Agency; Rusu+Borton Brand Growers, Romania
Both this advertisement and the ADOR Advertising Festival logo reference the sculpture ‘The Silent Table’ by Romanion sculptor Constantin Brancusi. Thus, the copy correlates directly to both the artist referenced, recognizing him for his copious contributions to Romanian art, as well as acknowledging the twelve individuals sitting around the circular table. The ad shows reverence for the act of brainstorming, congratulates creativity, and is acceptably nationalistic. I definitely desire to be at that table.

Agency; Kami.case, Montreal, Canada
I’ve long had an appreciation for hourglasses, so my enjoyment of this ad may be biased, but I am of the opinion that Cocaine Anonymous did well with this. That would be the question, how much time do you have left? Leaving much of the actual hourglass out of the visual makes the sinking sands the focal point, and underlines the intention of the advertisement. I do feel that the copy should correlate to the image more directly, it feels a little like a line they use on principle rather than one written specifically for this piece.
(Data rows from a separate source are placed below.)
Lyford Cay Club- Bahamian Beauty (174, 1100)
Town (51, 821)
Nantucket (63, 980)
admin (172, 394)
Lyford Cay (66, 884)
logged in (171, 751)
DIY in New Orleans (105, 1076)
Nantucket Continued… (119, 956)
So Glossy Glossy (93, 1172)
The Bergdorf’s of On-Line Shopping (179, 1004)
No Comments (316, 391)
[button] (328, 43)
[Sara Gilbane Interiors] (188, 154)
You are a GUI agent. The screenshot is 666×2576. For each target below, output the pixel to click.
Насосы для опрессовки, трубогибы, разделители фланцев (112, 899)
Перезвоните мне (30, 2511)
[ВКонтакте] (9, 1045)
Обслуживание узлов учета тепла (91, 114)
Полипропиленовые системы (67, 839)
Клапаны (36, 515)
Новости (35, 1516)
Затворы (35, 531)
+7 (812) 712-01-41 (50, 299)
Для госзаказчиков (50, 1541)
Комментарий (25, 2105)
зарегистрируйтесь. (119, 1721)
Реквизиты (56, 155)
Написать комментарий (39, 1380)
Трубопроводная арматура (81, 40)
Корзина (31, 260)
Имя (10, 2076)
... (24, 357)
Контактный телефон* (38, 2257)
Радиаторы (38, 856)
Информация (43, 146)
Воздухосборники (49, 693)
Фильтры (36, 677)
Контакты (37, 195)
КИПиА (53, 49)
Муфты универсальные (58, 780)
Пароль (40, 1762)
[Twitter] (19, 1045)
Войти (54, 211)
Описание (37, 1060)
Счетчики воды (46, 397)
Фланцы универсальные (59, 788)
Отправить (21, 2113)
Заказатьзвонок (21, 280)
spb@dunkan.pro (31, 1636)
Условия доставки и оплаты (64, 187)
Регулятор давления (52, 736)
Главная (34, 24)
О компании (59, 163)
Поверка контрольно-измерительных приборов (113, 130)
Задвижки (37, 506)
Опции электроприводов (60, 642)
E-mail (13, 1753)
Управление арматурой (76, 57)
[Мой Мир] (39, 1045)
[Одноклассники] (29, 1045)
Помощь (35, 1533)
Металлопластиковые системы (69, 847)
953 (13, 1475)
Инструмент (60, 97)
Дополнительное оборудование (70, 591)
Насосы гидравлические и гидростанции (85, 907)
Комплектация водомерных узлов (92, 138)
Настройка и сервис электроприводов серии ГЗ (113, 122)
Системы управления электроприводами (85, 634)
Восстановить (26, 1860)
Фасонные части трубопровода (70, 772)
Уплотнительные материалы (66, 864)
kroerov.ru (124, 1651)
I've come to think the apparent weaknesses of print advertisement could also be construed as strength. Yes, you have only a static image and still, silent copy. However, there is something to be said of the captivating potential in that medium. The frozen moment seems endless, timeless, infinite. It's also a manageable medium, one where great work can be produced with relatively few resources. One must be grateful for that.

As the second semester commences, and we return once more to the unforgiving abyss, let this soft tune relax your frantic minds.

All images courtesy of www.adsoftheoworld.com


Dylan H. said...

Man! I love hourglasses too! We should hang out and watch the time pass!

And have you already listened to The Black Saint and the Sinner Lady?

Ryan McBride said...

That hourglass ad is sweet. Minimalist, affecting. Charles Mingus is god. Put the two together (hourglass + music) and you have the perfect mind-trip.